■ TASK SET:
- A) In the article on gene therapy at Penn Medicine and CHOP, what was the name of the experimental treatment Bill Ludwig was the first patient to try?
- B) List every treatment that the gene therapy article says Austin Schuetz received before his parents enrolled him in the clinical trial.
- C) Continue the article on CAR-T gene therapy from its final sentence.

Wisconsin

Penn Med and CHOP Are Beating Cancer With Gene Therapy

“I do believe in miracles.”

Austin Schuetz was just 2 years old when doctors diagnosed him with acute lymphoblastic leukemia (ALL), a rare and potentially fatal form of cancer. His parents were stunned. Schuetz was like any other little boy that age - active, healthy and showing few signs of illness.

Too young to understand his diagnosis, Schuetz told his parents that he had “cancer cooties,” his mother, Kim Schuetz, said.

“I felt like I was looking into somebody else’s life,” she told NBC10.

Chemotherapy, radiation and a bone marrow transplant followed, but nothing seemed to work. His parents enrolled Schuetz in a clinical trial at the Children’s Hospital of Philadelphia and, within one month, their luck began to change.

Schuetz had an adult leukemia patient named Bill Ludwig to thank.

Like Schuetz, Ludwig made his way to Philadelphia in hopes of beating his cancer 10 years after first being diagnosed. Chemotherapy no longer worked, and Ludwig and his wife sought some kind of miracle at Penn Medicine.

“I was hoping for a day, a week or a month,” he said.

Ludwig became the first patient to try an experimental treatment called chimeric antigen receptor (CAR) T-cell therapy, or CAR-T, that would eventually save his, and Schuetz’s, life.

“I asked God every night to give me the strength to fight,” he said.

And fight he did.

■ GIVEN DATA:
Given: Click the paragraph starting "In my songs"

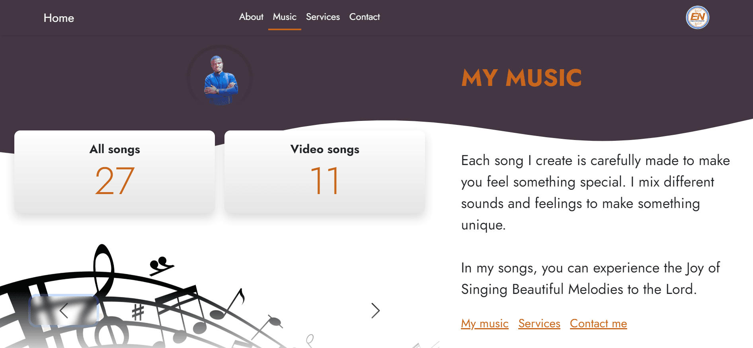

■ RESPONSE LIST:
- A) Chimeric antigen receptor (CAR) T-cell therapy, or CAR-T.

- B) Chemotherapy, radiation, and a bone marrow transplant.

- C)
Using a modified version of the HIV virus, doctors removed Ludwig’s healthy cells and modified them to search for and destroy cancerous cells. The so-called hunter cells were infused back into Ludwig’s body and left to do their work.

The subsequent side effects were almost worse than the initial diagnoses, however. Within days, every major organ stopped functioning properly, Ludwig said.

With his help, doctors began to understand and address the unexpected side effects. Just a few weeks later, Ludwig was cancer-free.

“I’m a bless individual,” he said.

Ludwig has been in remission for seven years now. Since then, doctors at Penn Medicine and CHOP have applied what they learned from the 72-year-old patient to kids with leukemia.

CHOP became the first institution to study T-cell therapy on ALL, the most common type of childhood cancer. Typically, 20 percent of those diagnosed with ALL do not respond to conventional treatments.

But a 2015 global trial involving 68 children and young adults saw positive results in 83 percent of patients.

In August, the Food and Drug Administration approved the therapy for patients 25 years and younger.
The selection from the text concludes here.